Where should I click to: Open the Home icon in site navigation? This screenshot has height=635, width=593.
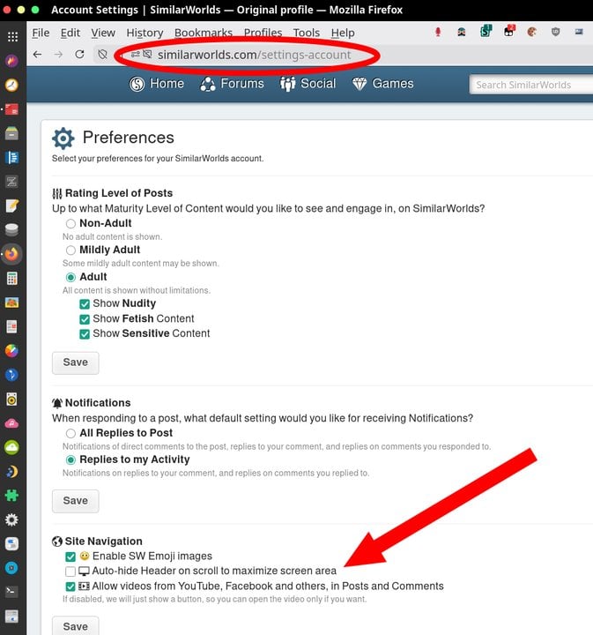[x=137, y=85]
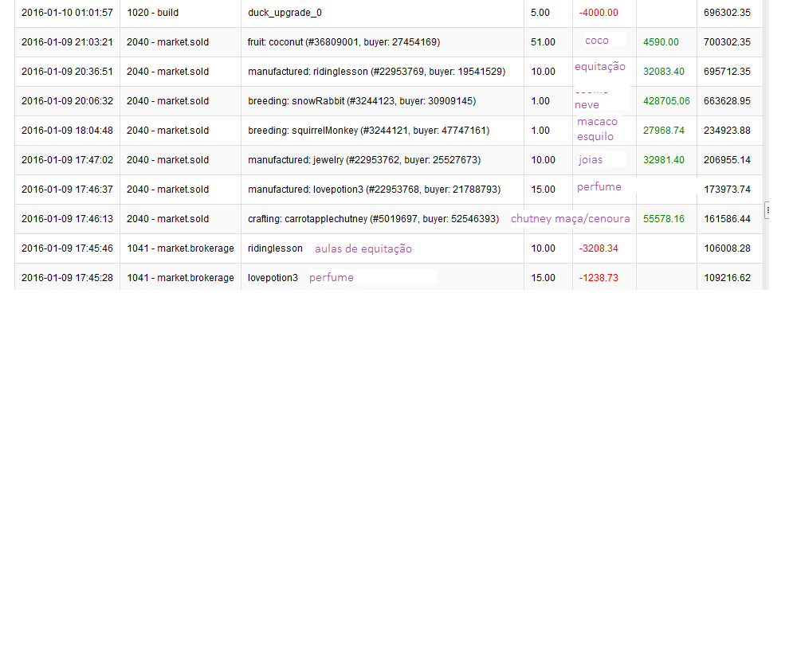
Task: Click the -3208.34 brokerage fee amount
Action: pyautogui.click(x=599, y=248)
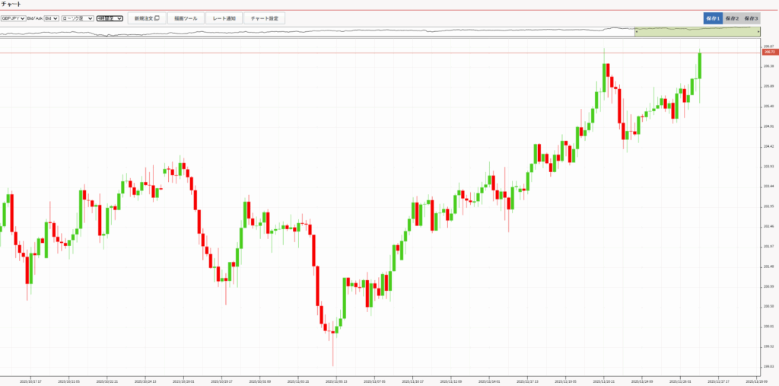Click the チャート panel title
779x386 pixels.
[x=11, y=5]
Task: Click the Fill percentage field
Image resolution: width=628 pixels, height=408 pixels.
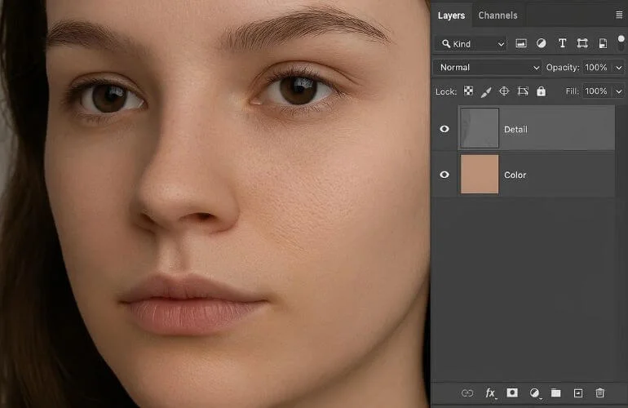Action: click(595, 91)
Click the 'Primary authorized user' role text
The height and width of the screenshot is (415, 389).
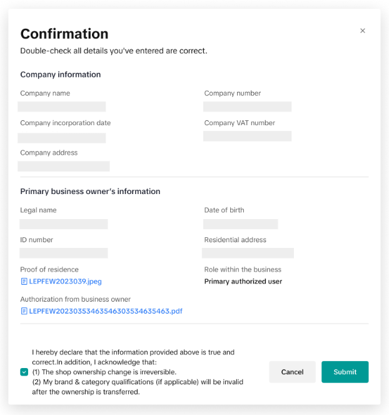pyautogui.click(x=243, y=282)
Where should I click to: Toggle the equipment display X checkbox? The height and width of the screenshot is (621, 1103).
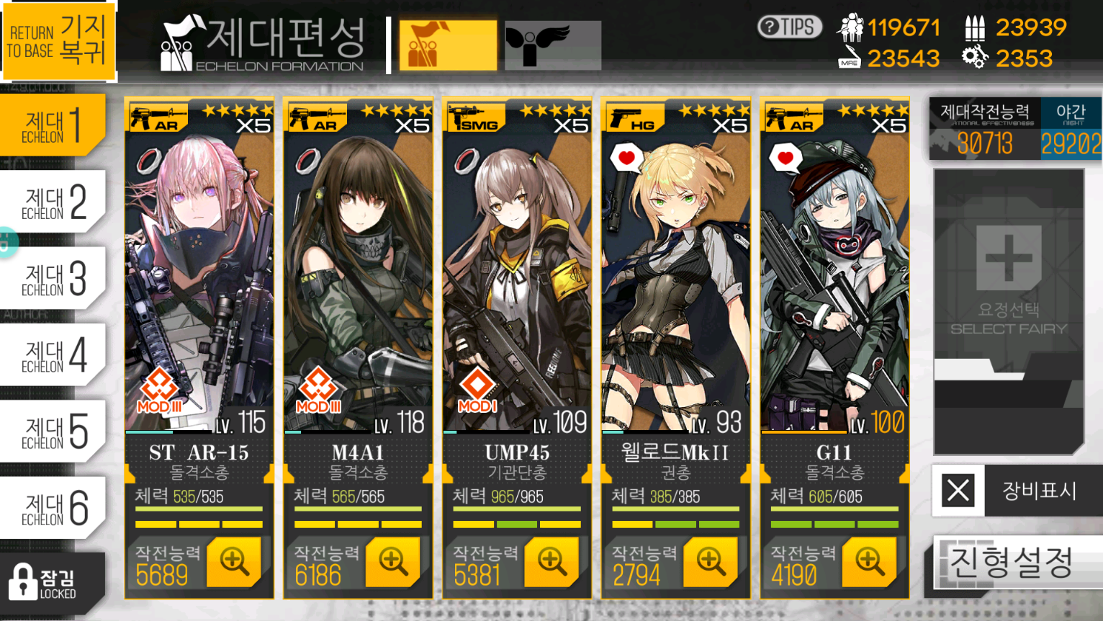tap(958, 491)
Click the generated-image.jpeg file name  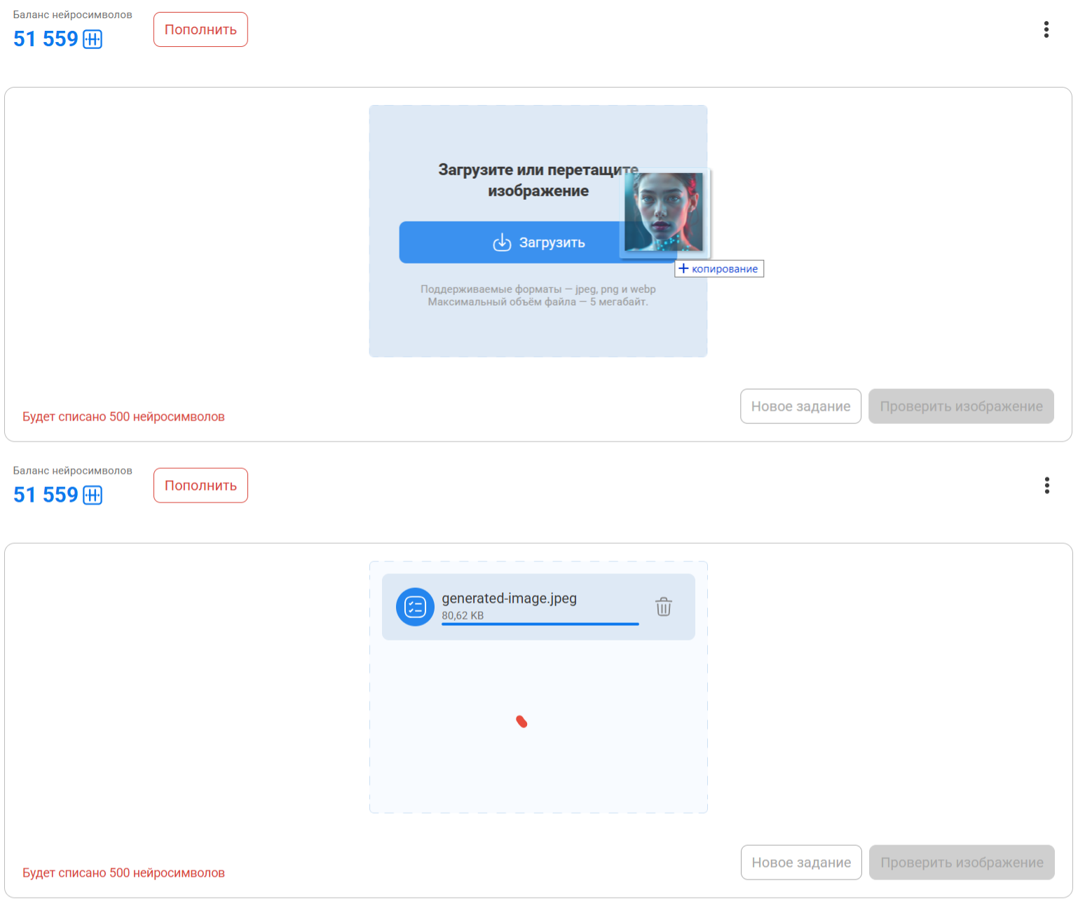[509, 598]
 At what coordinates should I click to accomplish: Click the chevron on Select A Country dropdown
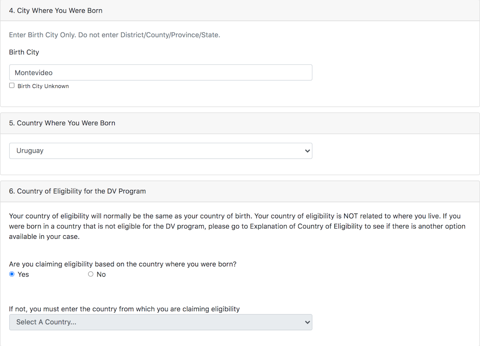pyautogui.click(x=307, y=322)
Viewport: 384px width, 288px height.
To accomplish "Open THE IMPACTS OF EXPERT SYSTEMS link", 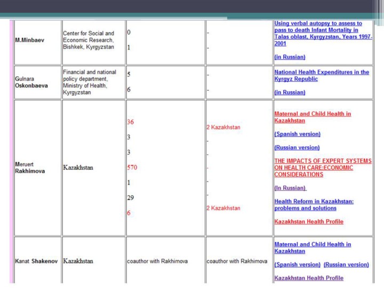I will [x=322, y=167].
● ● ●
▸ **What needs to be done**
The lines needed run from the first line of the records through the line containing "Task: Click the Fill percentage field", both included. Restate them word for word, without pictures.

▸ **Result of this exercise**
Where should I click to: Open the Home icon in site navigation? This screenshot has height=635, width=593.
[x=137, y=85]
Task: Click the -3208.34 brokerage fee amount
Action: pyautogui.click(x=599, y=248)
Click the チャート panel title
779x386 pixels.
[x=11, y=5]
Task: Click the Fill percentage field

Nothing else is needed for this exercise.